- Opening Delimiter -

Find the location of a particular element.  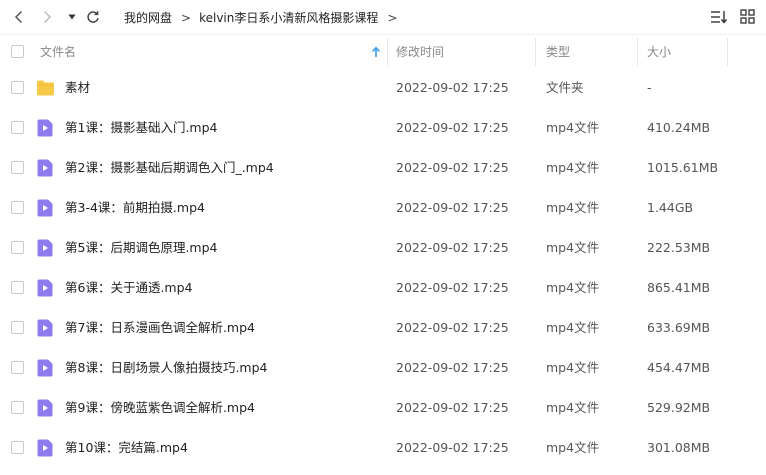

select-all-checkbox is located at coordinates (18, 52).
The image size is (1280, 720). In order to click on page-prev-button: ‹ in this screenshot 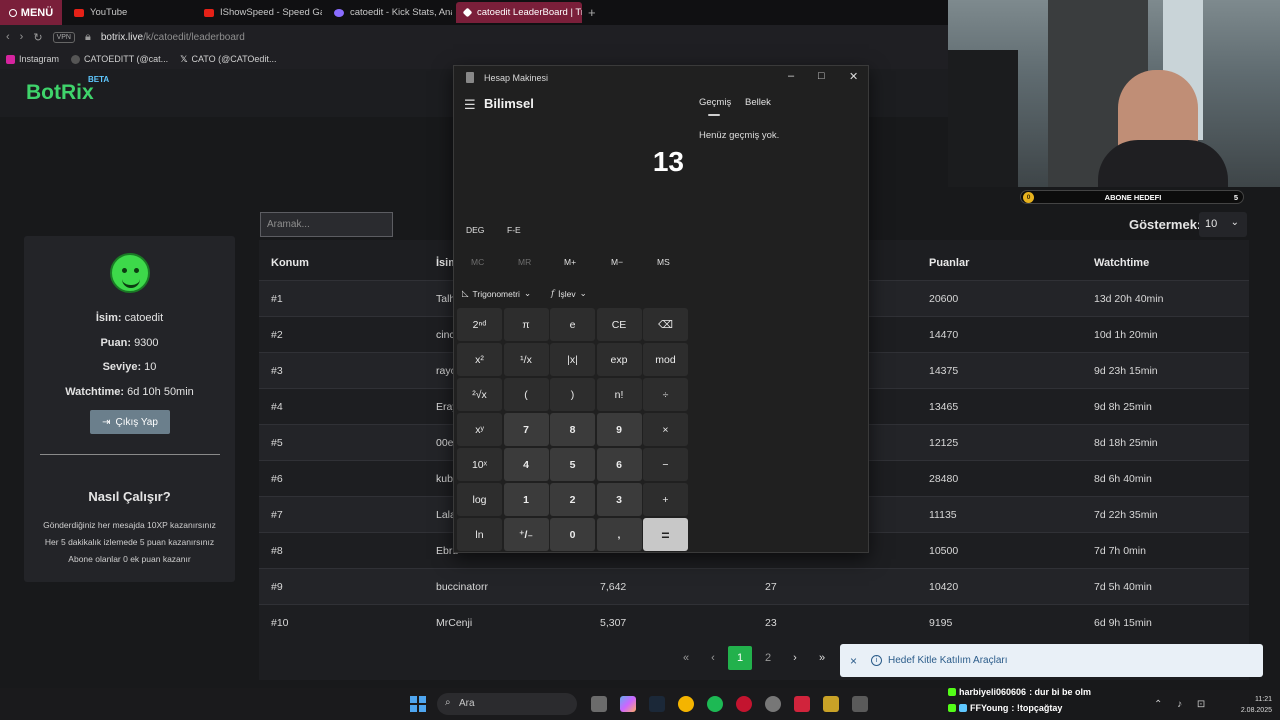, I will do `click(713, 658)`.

- Closing Delimiter -
- Opening Delimiter -

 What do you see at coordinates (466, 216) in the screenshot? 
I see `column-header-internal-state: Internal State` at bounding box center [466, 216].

- Closing Delimiter -
- Opening Delimiter -

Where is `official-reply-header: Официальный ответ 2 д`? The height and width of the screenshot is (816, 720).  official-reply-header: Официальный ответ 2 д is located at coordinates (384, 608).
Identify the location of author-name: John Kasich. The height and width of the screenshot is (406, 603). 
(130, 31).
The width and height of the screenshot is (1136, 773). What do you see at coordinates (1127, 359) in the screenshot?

- Closing Delimiter -

Convert the records from the line containing "coordinates (384, 608)." through the line containing "The width and" into a Markdown table with the columns No. and Content, giving each non-blank line its own numbered row.

| No. | Content |
|---|---|
| 1 | Where is `official-reply-header: Официальный ответ 2 д`? The height and width of the screenshot is (816, 720).  official-reply-header: Официальный ответ 2 д is located at coordinates (384, 608). |
| 2 | Identify the location of author-name: John Kasich. The height and width of the screenshot is (406, 603).  |
| 3 | (130, 31). |
| 4 | The width and height of the screenshot is (1136, 773). What do you see at coordinates (1127, 359) in the screenshot? |